Thursday, April 16, 2009

Orange clothes and Leno humor

Jay Leno is rarely funny, but this one was good.

July 1, 1996 - Hotmail was opened.
The next day: The inbox was full of emails from African princes who wanted to share their money with you, and penis enlargement gimmicks.

Some people may not find it funny, I am aware of that. But I'm not a big fan of 'katu kutu diye hashano'. Same reason I could never really find kalo comedians too funny. They have no relevance in real life. At least, mine. Leno, on the other hand, and most other late night show hosts talk about the real deal, stuff that's going on in the real world. It's what we would call contextual comedy if you want to call it comedy. And THAT is why it's funny. Give me all kinds of humor other than the slapstick underarm tickling kind.

It wasn't, however, my intention to talk about my pet peeve(s).

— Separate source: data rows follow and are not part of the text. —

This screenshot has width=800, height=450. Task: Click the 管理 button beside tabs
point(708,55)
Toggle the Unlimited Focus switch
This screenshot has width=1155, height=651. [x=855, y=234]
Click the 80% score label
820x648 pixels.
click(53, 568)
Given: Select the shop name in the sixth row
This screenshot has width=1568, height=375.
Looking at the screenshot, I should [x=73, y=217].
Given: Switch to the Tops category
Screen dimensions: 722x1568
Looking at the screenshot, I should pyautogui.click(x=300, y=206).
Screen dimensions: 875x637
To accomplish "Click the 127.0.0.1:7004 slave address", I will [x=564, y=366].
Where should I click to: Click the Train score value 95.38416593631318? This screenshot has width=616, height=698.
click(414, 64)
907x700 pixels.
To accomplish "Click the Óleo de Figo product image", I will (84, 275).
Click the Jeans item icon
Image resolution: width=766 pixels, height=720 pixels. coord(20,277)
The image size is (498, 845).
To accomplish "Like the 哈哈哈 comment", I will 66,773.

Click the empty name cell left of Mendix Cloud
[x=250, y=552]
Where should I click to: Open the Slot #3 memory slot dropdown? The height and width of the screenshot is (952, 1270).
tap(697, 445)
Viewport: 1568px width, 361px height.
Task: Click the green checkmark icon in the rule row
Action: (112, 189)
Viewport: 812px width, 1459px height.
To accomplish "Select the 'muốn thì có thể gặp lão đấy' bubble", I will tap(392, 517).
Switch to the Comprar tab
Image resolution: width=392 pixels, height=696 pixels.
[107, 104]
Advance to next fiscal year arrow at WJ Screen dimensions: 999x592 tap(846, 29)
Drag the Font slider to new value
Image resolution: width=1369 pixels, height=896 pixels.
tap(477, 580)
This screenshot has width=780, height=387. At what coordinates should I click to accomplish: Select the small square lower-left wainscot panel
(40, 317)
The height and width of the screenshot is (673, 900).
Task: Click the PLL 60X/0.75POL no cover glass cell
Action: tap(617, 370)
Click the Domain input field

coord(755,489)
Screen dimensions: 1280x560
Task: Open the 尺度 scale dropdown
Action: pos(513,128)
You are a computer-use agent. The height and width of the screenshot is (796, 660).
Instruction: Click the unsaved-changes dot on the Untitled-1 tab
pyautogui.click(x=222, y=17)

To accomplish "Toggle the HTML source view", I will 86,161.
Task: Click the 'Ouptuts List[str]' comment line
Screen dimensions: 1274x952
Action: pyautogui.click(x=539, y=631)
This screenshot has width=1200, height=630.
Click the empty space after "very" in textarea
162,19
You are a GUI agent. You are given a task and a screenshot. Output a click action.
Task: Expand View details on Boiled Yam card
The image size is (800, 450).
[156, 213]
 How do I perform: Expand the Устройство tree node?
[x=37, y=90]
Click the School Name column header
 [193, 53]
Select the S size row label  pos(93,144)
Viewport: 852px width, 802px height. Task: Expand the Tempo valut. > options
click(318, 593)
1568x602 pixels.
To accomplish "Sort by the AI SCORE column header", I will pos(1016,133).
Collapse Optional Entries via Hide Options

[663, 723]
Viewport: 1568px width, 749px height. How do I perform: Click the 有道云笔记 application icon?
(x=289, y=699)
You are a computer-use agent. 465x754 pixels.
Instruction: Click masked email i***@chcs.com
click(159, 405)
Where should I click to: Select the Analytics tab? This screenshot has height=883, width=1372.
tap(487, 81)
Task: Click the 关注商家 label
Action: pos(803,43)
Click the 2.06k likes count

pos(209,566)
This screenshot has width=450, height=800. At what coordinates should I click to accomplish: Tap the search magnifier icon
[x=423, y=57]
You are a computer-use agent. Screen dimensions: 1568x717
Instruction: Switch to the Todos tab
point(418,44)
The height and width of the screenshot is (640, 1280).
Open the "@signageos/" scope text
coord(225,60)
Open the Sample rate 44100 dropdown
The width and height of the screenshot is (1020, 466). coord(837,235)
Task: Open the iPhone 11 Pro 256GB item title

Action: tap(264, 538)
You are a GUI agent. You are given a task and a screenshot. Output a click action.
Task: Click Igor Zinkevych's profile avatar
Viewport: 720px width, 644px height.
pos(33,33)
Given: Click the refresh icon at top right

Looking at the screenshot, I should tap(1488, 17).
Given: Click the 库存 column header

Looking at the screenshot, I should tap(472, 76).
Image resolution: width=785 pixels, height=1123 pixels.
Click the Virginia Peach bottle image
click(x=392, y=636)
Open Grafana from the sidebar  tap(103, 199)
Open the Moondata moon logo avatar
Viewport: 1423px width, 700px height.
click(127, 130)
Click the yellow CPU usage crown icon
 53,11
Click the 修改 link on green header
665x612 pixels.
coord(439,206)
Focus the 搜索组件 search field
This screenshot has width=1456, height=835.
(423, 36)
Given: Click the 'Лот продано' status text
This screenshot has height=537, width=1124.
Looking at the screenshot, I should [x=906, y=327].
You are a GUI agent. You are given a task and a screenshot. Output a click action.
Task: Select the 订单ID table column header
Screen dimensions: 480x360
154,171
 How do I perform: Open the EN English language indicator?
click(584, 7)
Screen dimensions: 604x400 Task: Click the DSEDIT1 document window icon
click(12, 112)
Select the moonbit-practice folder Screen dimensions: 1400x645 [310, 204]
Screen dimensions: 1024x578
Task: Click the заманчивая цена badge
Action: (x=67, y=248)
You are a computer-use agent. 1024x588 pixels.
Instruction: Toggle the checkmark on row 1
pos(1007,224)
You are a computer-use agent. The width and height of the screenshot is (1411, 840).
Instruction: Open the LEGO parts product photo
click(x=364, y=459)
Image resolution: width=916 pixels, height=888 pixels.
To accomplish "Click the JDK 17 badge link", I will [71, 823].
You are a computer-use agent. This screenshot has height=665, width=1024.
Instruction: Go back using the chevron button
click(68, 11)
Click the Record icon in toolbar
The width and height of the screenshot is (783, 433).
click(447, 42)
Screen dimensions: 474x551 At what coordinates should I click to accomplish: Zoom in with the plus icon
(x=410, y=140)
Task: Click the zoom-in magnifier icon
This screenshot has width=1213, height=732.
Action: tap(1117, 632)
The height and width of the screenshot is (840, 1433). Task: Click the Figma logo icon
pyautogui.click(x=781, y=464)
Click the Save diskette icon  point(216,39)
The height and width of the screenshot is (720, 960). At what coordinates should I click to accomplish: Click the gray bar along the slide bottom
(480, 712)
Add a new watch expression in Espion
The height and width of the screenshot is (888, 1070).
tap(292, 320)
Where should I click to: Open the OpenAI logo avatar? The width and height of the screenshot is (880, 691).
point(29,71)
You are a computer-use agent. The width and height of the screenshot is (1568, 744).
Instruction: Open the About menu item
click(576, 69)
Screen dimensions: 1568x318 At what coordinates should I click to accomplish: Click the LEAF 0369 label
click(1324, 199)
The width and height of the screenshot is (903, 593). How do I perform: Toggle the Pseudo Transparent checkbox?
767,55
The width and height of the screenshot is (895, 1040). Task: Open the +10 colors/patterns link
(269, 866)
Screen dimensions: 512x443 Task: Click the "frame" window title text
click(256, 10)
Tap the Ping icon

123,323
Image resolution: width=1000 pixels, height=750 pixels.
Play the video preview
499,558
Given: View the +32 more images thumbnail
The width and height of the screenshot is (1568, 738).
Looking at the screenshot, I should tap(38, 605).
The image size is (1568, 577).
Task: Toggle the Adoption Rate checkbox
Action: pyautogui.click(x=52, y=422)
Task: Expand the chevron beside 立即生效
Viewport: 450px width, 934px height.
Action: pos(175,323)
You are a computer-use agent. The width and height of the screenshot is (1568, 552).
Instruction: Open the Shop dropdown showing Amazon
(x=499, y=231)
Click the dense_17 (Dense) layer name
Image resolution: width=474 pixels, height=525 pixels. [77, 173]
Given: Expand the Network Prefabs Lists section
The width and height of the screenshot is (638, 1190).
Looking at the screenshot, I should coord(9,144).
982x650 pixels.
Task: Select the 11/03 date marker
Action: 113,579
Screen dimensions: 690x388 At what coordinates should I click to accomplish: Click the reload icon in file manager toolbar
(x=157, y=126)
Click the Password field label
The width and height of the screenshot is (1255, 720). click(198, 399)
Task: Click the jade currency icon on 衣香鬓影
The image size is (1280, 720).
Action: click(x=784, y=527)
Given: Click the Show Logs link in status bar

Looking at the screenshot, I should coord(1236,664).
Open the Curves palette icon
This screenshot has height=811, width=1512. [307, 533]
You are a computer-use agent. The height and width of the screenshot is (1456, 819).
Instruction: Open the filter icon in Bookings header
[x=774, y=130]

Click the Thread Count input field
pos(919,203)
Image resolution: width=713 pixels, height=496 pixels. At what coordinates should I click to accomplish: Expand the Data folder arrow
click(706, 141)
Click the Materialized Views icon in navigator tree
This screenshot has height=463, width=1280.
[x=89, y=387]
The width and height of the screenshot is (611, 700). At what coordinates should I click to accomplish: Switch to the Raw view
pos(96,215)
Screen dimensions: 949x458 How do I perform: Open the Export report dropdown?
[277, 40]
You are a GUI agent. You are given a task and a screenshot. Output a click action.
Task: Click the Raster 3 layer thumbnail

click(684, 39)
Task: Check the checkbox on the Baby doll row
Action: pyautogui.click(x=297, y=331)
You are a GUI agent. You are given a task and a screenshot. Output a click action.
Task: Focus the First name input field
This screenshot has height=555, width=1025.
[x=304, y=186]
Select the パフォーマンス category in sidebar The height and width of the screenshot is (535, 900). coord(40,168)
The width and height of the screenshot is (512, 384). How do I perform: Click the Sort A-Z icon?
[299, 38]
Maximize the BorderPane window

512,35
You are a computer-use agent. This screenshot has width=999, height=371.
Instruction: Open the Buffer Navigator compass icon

I wanted to talk about the monk with whom I had a very controvertial conversation about how we should continue to maintain the food chain by consuming meat, while he argued about how the meat processing industry costs the environment by releasing green house gases. But that's only in the Western world where they don't slaughter their cows in their own backyards, I reminded him. He also said he thinks if people did raise the cattle they ate, they wouldn't really be able to kill them because of the connection they'd be making with them. I told him that I watched chicken being slaughtered as a child and it never affected me. But what did get to me was this - chicken (and beef) apparently sits in our stomachs for days before being completley digested. That's what my mother had told me. That it's released from the body once it rots. I found it disgusting. I now only eat tuna burgers and tuna sandwiches. So in principle I had no point, but in reality I did.

This argument was of course after the monk cooked for us and showed us how to make a vegetarian dish - which was actually really good. I had two plates of it :S And I didn't mind that he was a good looking monk, even though he wore the orange garb and the strings and beads around his neck. Does that make me a nimok haram? I wonder. Gay, maybe, but not nimok haram, right?